## What this task involves:
Where in the entries below does "agent" appear? Copy every line that has it.

## Dataset records:
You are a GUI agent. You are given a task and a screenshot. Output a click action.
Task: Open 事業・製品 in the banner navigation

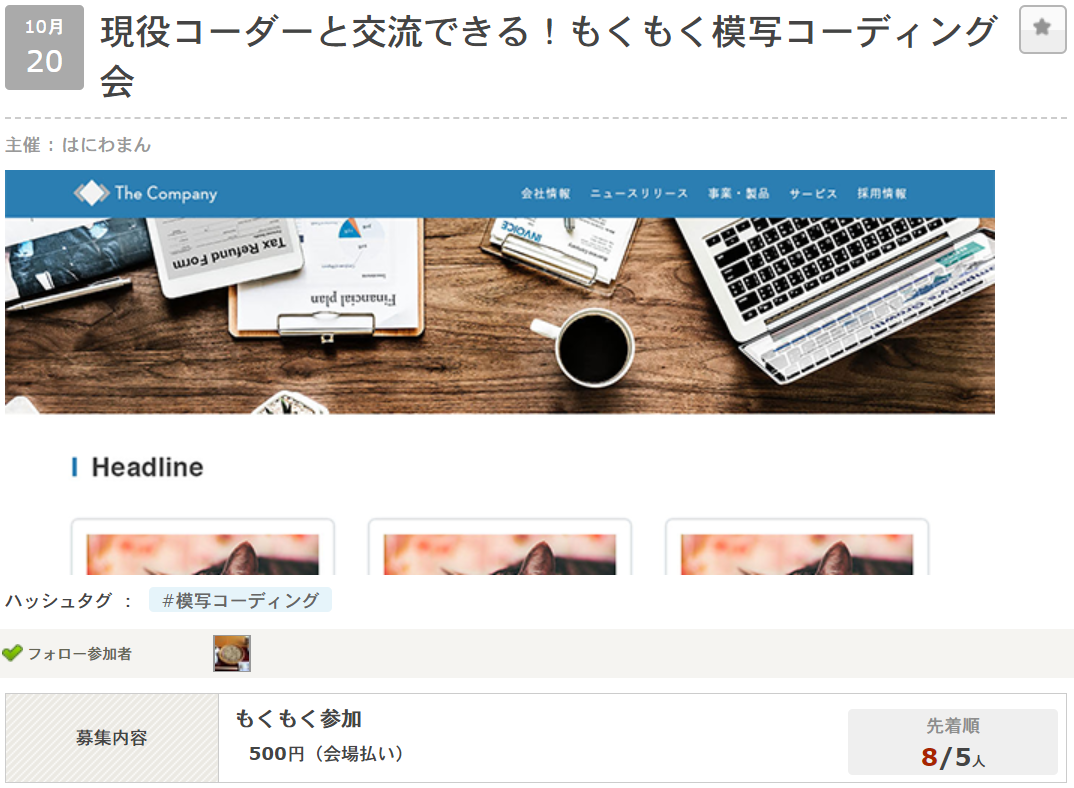(x=738, y=193)
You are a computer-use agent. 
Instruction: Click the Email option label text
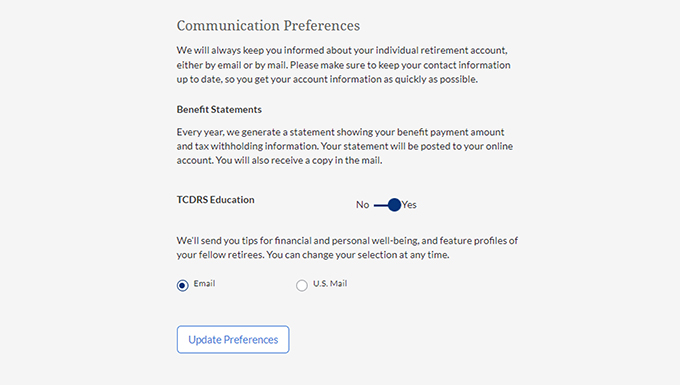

## Expected answer:
You are a GUI agent. You are given a task and a screenshot. Output a click action.
You are a computer-use agent. 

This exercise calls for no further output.